Declarations also vary among different developers.
Wireman’s Caribe Resort, which first filed its declaration in 2002 and then amended it in 2005, purported to have 192 residential units. But the declaration also discloses a total of 203 units if you count commercial and residential units. Further, it assigns “special rights” to the commercial units, namely, they can be used for “any commercial enterprise allowed by local zoning ordinances” whether it is related to real estate activities or not.
Head’s Mustique, a 21-story condo developed on West Beach in Gulf Shores in 2007, lists “a total of 38 units” in its declaration, all restricted to single-family residential use.
Between 1999 and 2001, Head’s Beach Club filed three declarations for separate condos on separate parcels, totaling 528 units. All were designated residential.
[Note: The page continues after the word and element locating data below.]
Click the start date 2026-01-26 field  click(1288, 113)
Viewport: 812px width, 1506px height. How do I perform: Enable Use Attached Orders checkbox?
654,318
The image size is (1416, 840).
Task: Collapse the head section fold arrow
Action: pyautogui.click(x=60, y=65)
McDill would not disclose if she was working any similar cases at other condominiums, but asked if consumers would be jeopardized by a reversal of Stankoski’s decision she said: “If a developer is required to comply with the act, [consumers] are protected. But where a developer is not required to comply with the act, they are risk. I think you’ll find there is certainty in the act if there’s compliance with it. I feel like the trial court’s ruling is well supported in both the facts and the law, and should be affirmed on appeal.”
In her own brief to the Supreme Court, she stated: “The amicus briefs … merely restate the developer’s legal arguments without offering any unique information or perspective; raise issues outside the scope of the primary brief; contain erroneous or incomplete factual statements; contain unnecessary dissertations of general and historical principles of law; and unfairly prejudice [my clients] by the additional volume of arguments diluting focused and efficient consideration of this appeal.”
Montgomery was more willing to speculate about the potential effects of the ruling being reversed.
“The threat is against the consumers, who are absolutely vital for creating economic welfare [in Baldwin County] for tourism to even be established,” she said. “Think about it. First off, the developer can’t build the condo without somebody giving him the money. And number two, if nobody wants to buy it, then what have you got? So, you have to have willing and trusting investors believing in the product, believing in what’s being represented to them to take the risk. And if there is no protection for those willing to take the risk, that’s where the economic impact is.”